4 Things I Want Men to Know About Women With Disabilities

I'm many things: daughter, sister, friend, writer, pop culture aficionado, millennial, woman.

Oh, and I'm also physically disabled.

Of all the things I am in life, it's that last one that seems to get top billing, especially where love and dating is concerned. And honestly, this fact has always baffled me, staring me in the face like a giant roadblock. I've tried to maneuver around it, to push it aside, but it seems intent on staying right where it is.

But, really, it's 2016 . . . isn't this something we all should be over by now?
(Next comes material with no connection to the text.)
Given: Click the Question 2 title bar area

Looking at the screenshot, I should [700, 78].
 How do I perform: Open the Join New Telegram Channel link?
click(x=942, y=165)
It used to be that society's perception of the disability community skewed more toward the negative. People with disabilities were seen as weak and dependent, living out their days sitting in their wheelchairs with a blanket over their lap and not doing much of anything productive or worthwhile. Sadly, for some reason, that image has stuck around longer than it ever should have.

NEWS FLASH: These sorts of misconceptions are just that — misconceptions. They're at once antiquated and damaging, not just to those with disabilities, but to society as a whole. They're insulting in their sweeping generalization and chooses to focus on the disability at the expense of the person.

But! Don't worry because I'm here to set the record straight. In the name of NOT reducing people to a label, I give you four things I want men to know about women with disabilities . . .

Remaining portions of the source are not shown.